Stored data entries
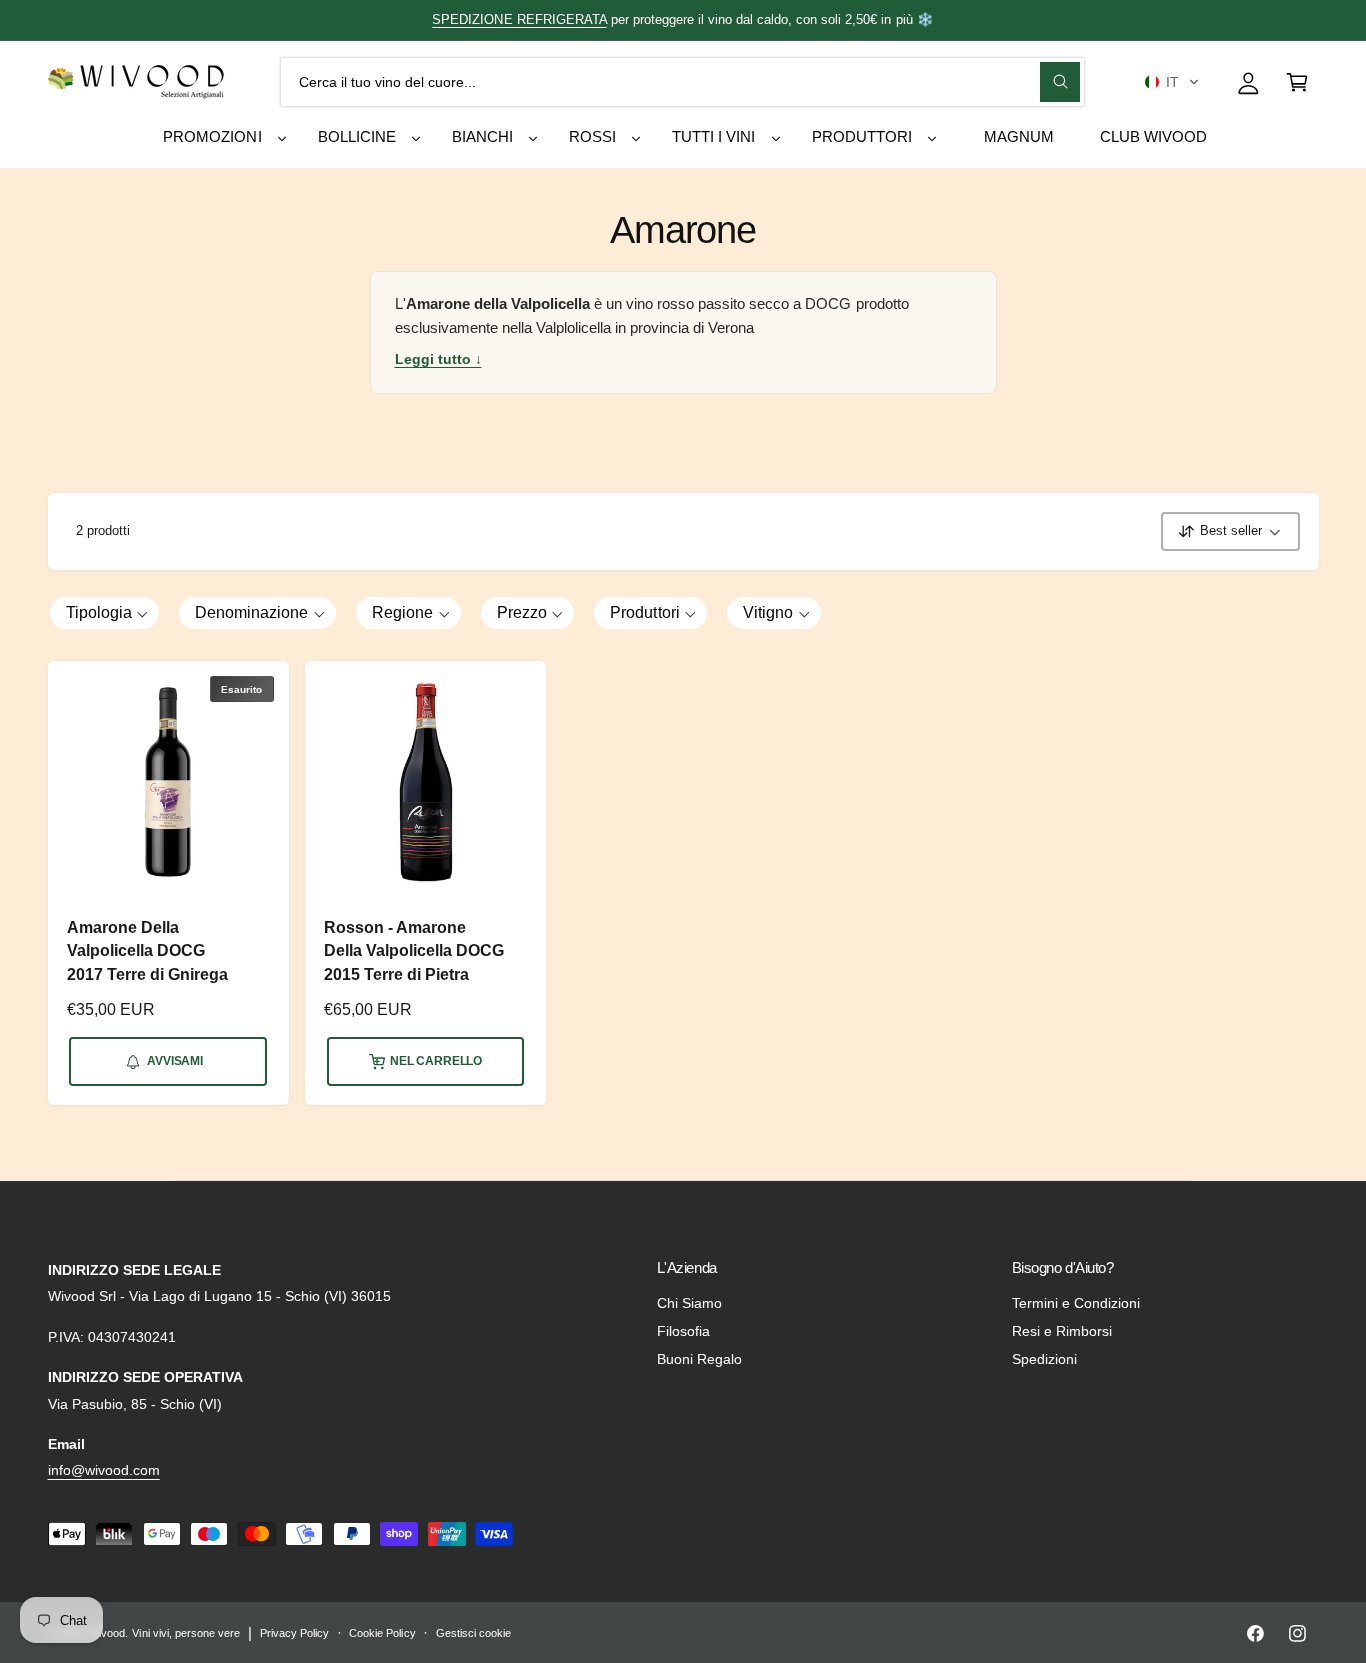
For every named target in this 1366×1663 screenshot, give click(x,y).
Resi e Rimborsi (1062, 1331)
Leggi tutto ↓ (438, 359)
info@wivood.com (104, 1470)
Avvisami (175, 1061)
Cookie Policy (382, 1633)
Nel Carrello (436, 1061)
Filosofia (683, 1331)
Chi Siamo (689, 1303)
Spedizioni (1044, 1359)
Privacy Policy (294, 1633)
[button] (1171, 82)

# WHAT TO DO
All lines from the one containing "Resi e Rimborsi (1062, 1331)" through the last line of the data must be set down exactly. No other lines belong in the answer.

# SOLVED EXERCISE
Resi e Rimborsi (1062, 1331)
Leggi tutto ↓ (438, 359)
info@wivood.com (104, 1470)
Avvisami (175, 1061)
Cookie Policy (382, 1633)
Nel Carrello (436, 1061)
Filosofia (683, 1331)
Chi Siamo (689, 1303)
Spedizioni (1044, 1359)
Privacy Policy (294, 1633)
[button] (1171, 82)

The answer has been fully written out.